Cooling the blood is routinely used to stop the heart before open-heart surgery. Lowering the body’s temperature lowers its metabolic rate, slowing the onset of tissue death and thus buying surgeons precious time. But replacing a patient’s blood entirely with ice-cold salt water is new. At such cold temperatures the patients will be devoid of brain activity, and thus the patient will appear to be dead.

Because of the unforeseen nature of their trauma, the patients in this study will not be in a position to give their informed consent. Nevertheless, the clinical trial apparently has been approved by whatever ethics committees needed to sign off on it. Presumably there is little to be lost, and everything to be gained, by at least giving it a try.

It’ll be interesting to hear the patients’ experiences of being “brought back” from a state of no brain activity.

Sunday, June 8, 2014

Sunburns, Teenagers, and Melanoma

A study of over 100,000 U.S. Caucasian women who were followed for 20 years confirms what we’ve long suspected; that too many sunburns early in life increases one’s risk of melanoma, the deadliest form of skin cancer. The study, published recently in Cancer Epidemiology, Biomarkers and Prevention, showed that women who reported having had at least five blistering sunburns during their teenage years had almost a 3-fold greater risk of developing a melanoma over the next 20 years, compared to women who never were sunburned in their teenage years.

Interestingly, the same did not hold true for older women who routinely exposed themselves to high amounts of ultraviolet radiation. Although their risks of several other types of less deadly skin cancers were increased by increased exposure to ultraviolet radiation, the risk of melanoma did not increase significantly.

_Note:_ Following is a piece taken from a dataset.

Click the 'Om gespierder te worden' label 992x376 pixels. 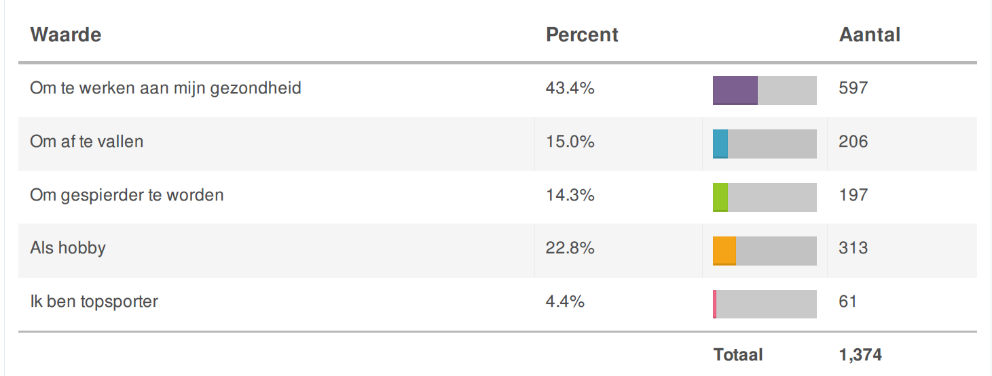pos(127,195)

Bottom line; it is particularly important that children and teenagers should be protected from sunburns. Skin damage early in life sets the stage for melanoma, and nobody needs that when protecting yourself and your children is so easy these days.

Friday, June 6, 2014

A New Antibiotic for Use Against MRSA

A new antibiotic still under development that may offer the best defense yet against the flesh-eating bacteria called methicillin-resistant Staphyllococcus aureus (MRSA).  It's called oritavancin.  In recent tests, just a single dose of oritavancin proved just as effective against MRSA as a full 10-day course of intravenous vancomycin, the current best treatment for MRSA.  That means that with oritavancin, a patient with MRSA could be given just a single treatment in an outpatient setting, without any need for hospitalization.  In contrast, treatment with vancomycin usually requires a lengthy hospital stay.  The cost savings in hospitalization alone would be huge.  But with that potential cost savings in mind, it’s likely that the drug’s manufacturer will charge a lot for oritavancin.

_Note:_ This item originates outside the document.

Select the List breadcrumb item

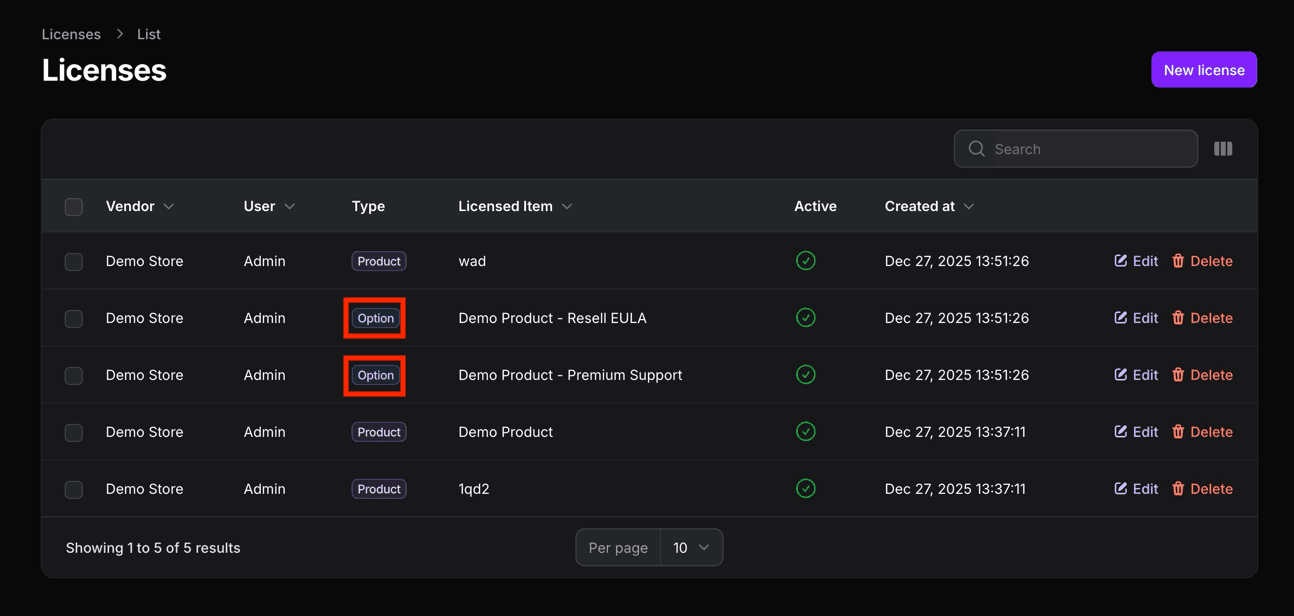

One downside is that when a patient is treated with a single dose of a drug and sent home, doctors have less oversight over whether the drug is working or not.  A protocol may need to be developed in which someone checks on the patient over the first few days after treatment.

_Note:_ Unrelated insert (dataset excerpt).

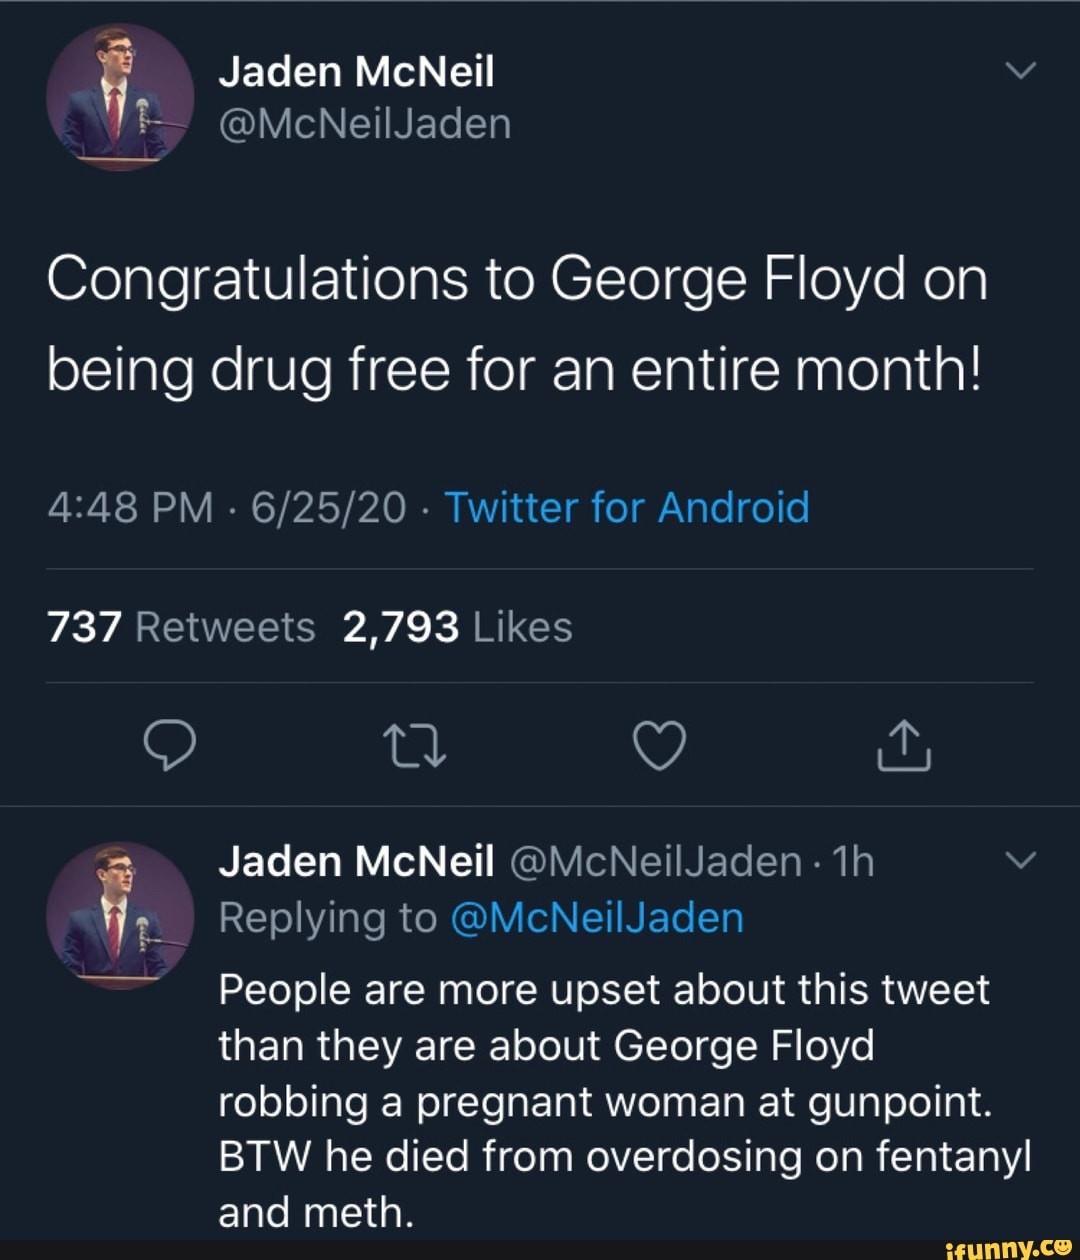
Task: Open @McNeilJaden mention in Replying to
Action: click(x=597, y=917)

The FDA is likely to approve oritavancin by this Fall under a program that fast-tracks promising new drugs.

Tuesday, June 3, 2014

Pregnant Women Have More Auto Accidents

According to a new study of more than half a million pregnant Canadian women, pregnancy is a risk factor for having an auto accident. Overall, women are 42% more likely to have a serious auto accident during pregnancy than before pregnancy.

Is it because pregnant women become distracted when the baby kicks? No, because the increased risk of an auto accident peaks in the fourth month of pregnancy, before the fetus is kicking. After the fourth month of pregnancy the risk declines each month until childbirth. And it doesn’t seem to matter whether it’s a first pregnancy or a subsequent one; the increased risk returns with each pregnancy.

It’s an interesting observation, but I’m not sure what to make of it. It does not appear that women have a tendency to take more risks during pregnancy. Their use of tobacco and alcohol declines during pregnancy, indicating a conscious tendency to reduce risky behaviors wherever possible.

Fortunately, no one is suggesting that pregnant women shouldn’t drive. At their very worst, pregnant women still have fewer accidents than men of the same age!